The next question comes from Stephan Bonhage, Bankhaus Metzler.

S
Stephan Bonhage
analyst

Can you hear me?

B
Bettina Schneider
executive

Yes, we can.

S
Stephan Bonhage
analyst

Two questions. One is related to the potential oil and gas boycott we are discussing in Europe. Maybe you can give a quick comment on your assessment. How this would impact your business or your customers? .

And the second question is related to the EUR 10 million restructuring expenses related to your Russian business. Maybe you can give a small impression on what business we are talking about, what have you done there?

D
Duncan Hall
executive

Okay. I'll -- it's Duncan again here, Stephen. I'll continue on the oil and gas team. Obviously, we're reading in the press as you are around the forthcoming boycott that will happen on Russian oil and gas. We're not seeing a major impact. Some of our German refineries obviously do take Russian oil, which you are fully aware of, and they are securing alternative supplies as we speak.

From our perspective, what that brings us is actually some modification work to ensure those refineries can take a slightly different mix of oil with actually a slightly different sulfur content. So we will actually see a continuation of our work. Those refineries will keep on working all the way through. On the gas side, it is not a high maintenance business from a gas position. So we're not expecting any impact there at all from our business.

C
Christina Johansson
executive

Good. Talking about the Russian phaseout and approximately EUR 10 million that we have provided for in March in the segment in Europe. Most of that is related either severance payments, laying off people. We started off with around about 250 people in Russia pre the war in Ukraine started. And we have, as I said or as said before, we have decided not to take any new orders on board. We are trying to help our clients to finalize the orders we have. In some cases, also negotiating how to finalize it. And we have already started in March, April to lay off people as the workload now month by month will be lower.

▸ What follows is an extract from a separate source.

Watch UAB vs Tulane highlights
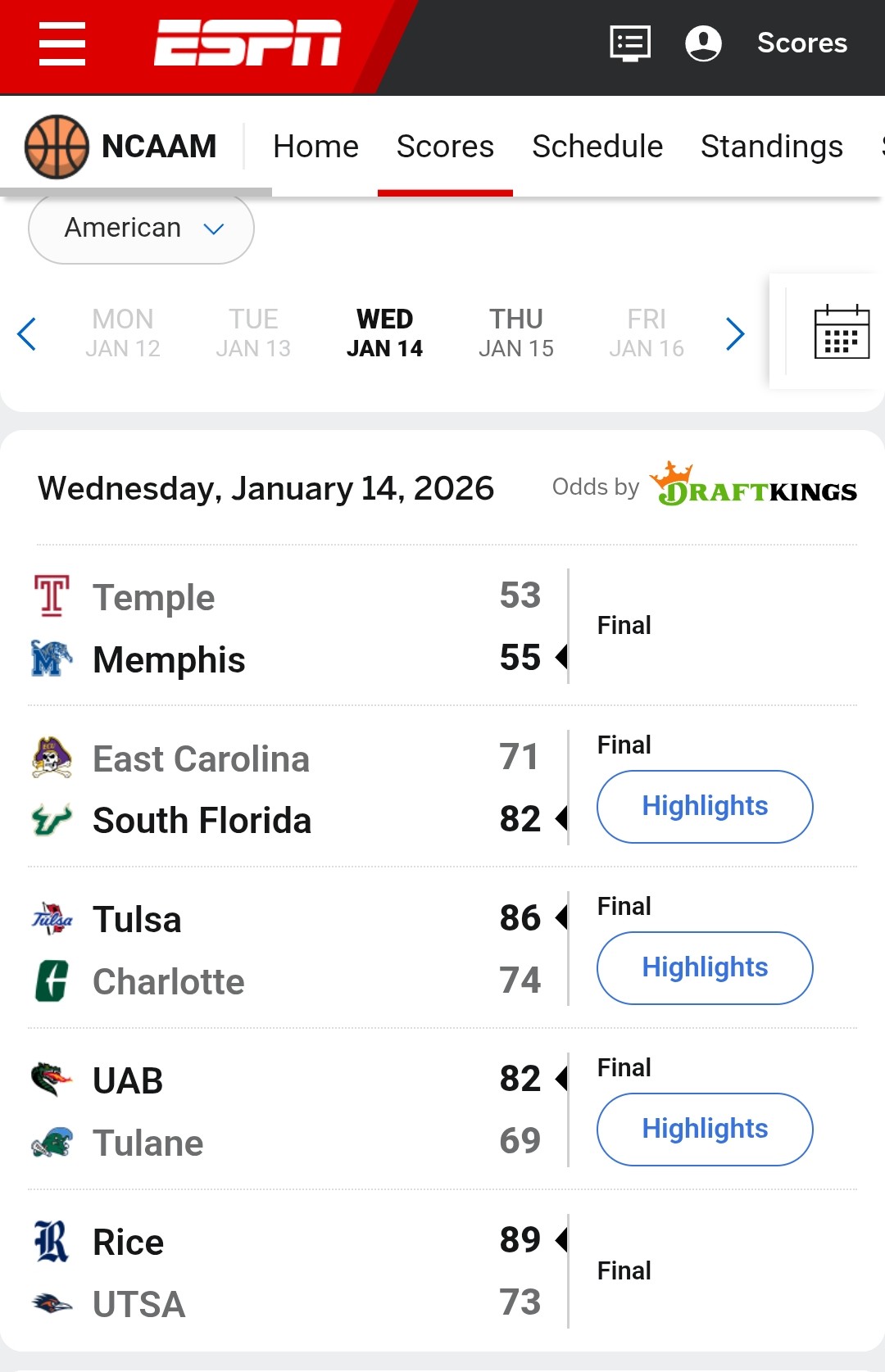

So the severance payment for these 250 people is a major part of the EUR 10 million. The other major part is obviously what we are expecting that we will write off on the working capital. There are some positions here where we see that it will be very difficult to get the money paid and also some fixed assets that needs to be written off. So that is the best guess right now. And we will obviously try to turn all working capital in Russia into cash. But given that we are dealing mainly with Russian local customers, I think we will have to accept that in a couple of cases, we need to write off. So these 2 items are then the around about EUR 10 million that we now have provided for.

B
Bettina Schneider
executive

[Operator Instructions] There are no further questions right now. As you all know, you're welcome to contact the IR team after this conference or in the next days. But thank you, as of now, very much for your participation. Stay safe, stay healthy and see you all soon. Thank you very much and good bye.